The Mua trader was an honest man, but he did not see why he should not have a share in anything good that happened to be available about that lonely and unprofitable district. So he welcomed the stranger in with much cordiality, and asked him to stop for supper.
The newcomer had no objection in the world to come in and share the trader's good tinned meats and new yeast bread, and he made himself very much at home without pressing. The trader, who had a private store of consolation in his own back kitchen, plied the spirits freely. He was curious, and he believed in the old saw of "Wine in, truth out." A couple of friends who had ridden over from Alofi, the capital, and were equally curious about the derelict's sudden access to fortune, did their disinterested best to help, and the bottle went merrily round. The Niué traders are a sober, decent set of people enough, but Donahue had mixed with them so little that he did not know this, and consequently was not put on his guard by the unusual conviviality. Indeed, he was by no means the same active, crafty villain who had set that successful snare of the diamond necklace in Apia many months ago. A white man cannot "live native" without going downhill very fast, and Donahue was nearly at the bottom.

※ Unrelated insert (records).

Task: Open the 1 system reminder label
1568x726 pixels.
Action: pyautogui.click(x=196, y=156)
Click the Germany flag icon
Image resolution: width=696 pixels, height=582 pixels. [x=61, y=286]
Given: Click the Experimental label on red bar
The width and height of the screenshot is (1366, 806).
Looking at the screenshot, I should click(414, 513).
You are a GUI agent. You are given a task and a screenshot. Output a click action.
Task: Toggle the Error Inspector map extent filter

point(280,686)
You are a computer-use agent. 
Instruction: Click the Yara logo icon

So he drank, and laughed, and told evil tales, and grew quarrelsome, and pathetic, and finally affectionate and confidential, in well-defined stages, while all the time the other men kept sober, or nearly so. The Mua trader in particular hardly touched his glass. But Donahue, once so wary, never saw, and chattered on.
Before midnight the trader had sold him some gay calico for the native' girls, and a little tinned meat and flour, and half-a-dozen various trifles that brought the score up to about a pound. Here the guest came to a pause and fingered his coin.
"Oh, well, if that's all you have, you won't get any more goods to-night. Thanks," said the trader, putting out his hand.
The visitor, however, declined to hand over the money. He would pay to-morrow, he said. He was not going to leave himself without money again—not if he knew it—and he would have lots to-morrow: and if the trader wouldn't send up the goods without the cash to-night, why, he might keep his condemned rubbish, and his customer would go elsewhere.
Rather than lose the order, the other gave in, and sent a boy away with the stuff. It would always be easy to bully him out of it afterwards, he thought, and there was no arguing with a drunken man's whim.
Then he set himself, in company with all the rest, to find out where the money had come from.
Donahue, who by now was far gone, responded readily. It was the silly old chap who lived down on Avarangi beach, he said; an old fool who was an uncle of a girl who was a friend of his. The old chap had a notion that there were some Spanish doubloons hidden somewhere on the island, but in a place he was afraid to touch, so he had forked out a good British sovereign, and offered it to Donahue to go in his place, and share the money with him. Donahue was to keep the earnest money for his trouble, if nothing came of it, and if anything did turn up he was to take half. So he was going, that very night—the sooner the better. Natives were—well, natives; but as for him, he was afraid of nothing.
"Thasser-sort-er-man I am," he finished thickly, looking round for applause.